• KUTIPAN DOKUMEN:
※
Pemerintah Incar Investasi Rp 250 Triliun di 13 Kawasan Industri

KATADATA | Arief Kamaludin
Antrean truk pengangkut batu dalam proses konstruksi kawasan industri terintegrasi Java Integrated Industrial and Port Estate (JIIPE) di Gresik, Jawa Timur.
Penulis: Michael Reily
Editor: Pingit Aria
8/1/2018, 12.53 WIB

Kementerian Perindustrian menargetkan investasi sebesar Rp 250,7 triliun di 13 kawasan industri di Indonesia sepanjang 2018. Oleh karena itu, langkah strategis seperti promosi kepada para pemodal mengenai iklim usaha kondusif dan perluasan pasar produk industri lokal perlu dilakukan.

Ke-13 kawasan industri adalah Morowali, Sulawesi Tengah; Sei Mangkei, Sumatera Utara, Bantaeng, Sulawesi Selatan; JIIPE Gresik, Jawa Timur; Kendal, Jawa Tengah; dan Wilmar Serang, Banten. Kemudian, Dumai, Riau; Konawe, Sulawesi Tenggara; Palu, Sulawesi Tengah; Bitung, Sulawesi Utara; Ketapang, Kalimantan Barat; Lhokseumawe, Aceh; serta Tanjung Buton, Riau.

“Pemerintah telah memberikan kemudahan berinvestasi di dalam kawasan industri, antara lain melalui pemberian insentif fiskal dan nonfiskal serta pembentukan satgas untuk penyediaan gas, listrik, air, SDM, lahan, tata ruang, dan lain-lain,” kata Menteri Perindustrian Airlangga Hartarto dalam keterangan resmi dari Jakarta, akhir pekan lalu.

(Baca juga: Jokowi Beri Tenggat Agar Integrasi Izin Usaha Berjalan Mulai Maret)

Ia menjelaskan, pemerintah akan mengadakan roadshow kepada investor potensial dan rating agency agar Indonesia lebih dikenal, terutama tentang regulasi yang sudah diperbaiki terkait penciptaan iklim investasi yang baik. Ke-13 kawasan industri terpadu juga dibangun dengan fasilitas penunjang guna memudahkan para investor mengembangkan bisnisnya di Tanah Air.
※
• TUGAS ANDA:
Ketik ulang tanpa perubahan bagian artikel tentang target investasi di kawasan industri, semuanya mulai dari "Ke-13 kawasan industri adalah" sampai ke "Tanjung Buton, Riau.".
※
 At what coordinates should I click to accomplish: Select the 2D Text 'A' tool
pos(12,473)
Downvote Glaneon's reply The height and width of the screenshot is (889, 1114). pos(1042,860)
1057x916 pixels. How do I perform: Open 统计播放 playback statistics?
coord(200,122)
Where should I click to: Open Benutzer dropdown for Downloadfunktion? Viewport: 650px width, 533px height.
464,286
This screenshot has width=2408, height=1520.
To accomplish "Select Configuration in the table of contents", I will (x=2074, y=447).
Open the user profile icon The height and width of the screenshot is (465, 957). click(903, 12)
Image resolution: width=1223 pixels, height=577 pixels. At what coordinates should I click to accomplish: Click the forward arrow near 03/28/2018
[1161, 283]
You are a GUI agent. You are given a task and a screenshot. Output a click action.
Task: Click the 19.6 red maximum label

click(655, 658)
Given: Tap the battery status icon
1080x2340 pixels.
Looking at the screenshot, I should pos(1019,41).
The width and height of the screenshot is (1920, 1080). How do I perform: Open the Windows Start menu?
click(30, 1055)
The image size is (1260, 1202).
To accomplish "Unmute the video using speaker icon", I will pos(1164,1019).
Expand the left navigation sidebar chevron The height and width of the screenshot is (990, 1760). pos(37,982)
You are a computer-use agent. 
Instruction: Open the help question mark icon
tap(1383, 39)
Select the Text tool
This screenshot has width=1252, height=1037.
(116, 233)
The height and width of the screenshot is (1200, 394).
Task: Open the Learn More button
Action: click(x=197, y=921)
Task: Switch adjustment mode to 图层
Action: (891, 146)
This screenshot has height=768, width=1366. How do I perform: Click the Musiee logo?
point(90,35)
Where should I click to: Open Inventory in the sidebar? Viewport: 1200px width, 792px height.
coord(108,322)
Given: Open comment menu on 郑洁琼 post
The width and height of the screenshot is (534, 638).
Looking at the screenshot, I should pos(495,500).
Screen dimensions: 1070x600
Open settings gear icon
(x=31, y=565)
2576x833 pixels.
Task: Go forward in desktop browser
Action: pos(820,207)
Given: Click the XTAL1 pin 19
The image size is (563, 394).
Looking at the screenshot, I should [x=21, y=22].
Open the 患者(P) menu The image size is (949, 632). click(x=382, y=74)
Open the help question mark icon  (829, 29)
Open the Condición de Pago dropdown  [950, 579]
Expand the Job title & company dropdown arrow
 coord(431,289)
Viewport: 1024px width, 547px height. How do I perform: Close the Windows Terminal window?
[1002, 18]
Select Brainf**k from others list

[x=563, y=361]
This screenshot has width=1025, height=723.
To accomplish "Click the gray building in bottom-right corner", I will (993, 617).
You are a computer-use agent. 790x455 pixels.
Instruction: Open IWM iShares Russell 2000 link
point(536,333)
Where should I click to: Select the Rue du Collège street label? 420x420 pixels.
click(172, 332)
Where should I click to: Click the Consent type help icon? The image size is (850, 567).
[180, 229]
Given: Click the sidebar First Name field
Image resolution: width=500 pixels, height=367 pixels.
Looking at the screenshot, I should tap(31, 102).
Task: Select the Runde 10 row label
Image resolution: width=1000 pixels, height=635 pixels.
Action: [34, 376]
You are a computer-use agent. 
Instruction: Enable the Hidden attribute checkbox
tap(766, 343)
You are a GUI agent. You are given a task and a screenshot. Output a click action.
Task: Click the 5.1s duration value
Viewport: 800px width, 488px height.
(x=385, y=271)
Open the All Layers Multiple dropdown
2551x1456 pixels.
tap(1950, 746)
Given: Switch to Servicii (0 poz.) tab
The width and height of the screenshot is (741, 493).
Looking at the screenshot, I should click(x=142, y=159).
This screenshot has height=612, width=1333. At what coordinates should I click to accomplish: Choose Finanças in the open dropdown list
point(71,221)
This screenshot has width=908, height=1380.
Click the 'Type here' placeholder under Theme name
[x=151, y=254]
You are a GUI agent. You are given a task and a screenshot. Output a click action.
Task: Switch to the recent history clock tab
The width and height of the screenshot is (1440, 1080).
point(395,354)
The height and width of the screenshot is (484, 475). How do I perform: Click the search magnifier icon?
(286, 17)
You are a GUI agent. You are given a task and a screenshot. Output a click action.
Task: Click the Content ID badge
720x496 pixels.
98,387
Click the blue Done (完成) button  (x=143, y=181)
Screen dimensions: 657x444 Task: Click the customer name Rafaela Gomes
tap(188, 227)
※
• PENYELESAIAN:
Ke-13 kawasan industri adalah Morowali, Sulawesi Tengah; Sei Mangkei, Sumatera Utara, Bantaeng, Sulawesi Selatan; JIIPE Gresik, Jawa Timur; Kendal, Jawa Tengah; dan Wilmar Serang, Banten. Kemudian, Dumai, Riau; Konawe, Sulawesi Tenggara; Palu, Sulawesi Tengah; Bitung, Sulawesi Utara; Ketapang, Kalimantan Barat; Lhokseumawe, Aceh; serta Tanjung Buton, Riau.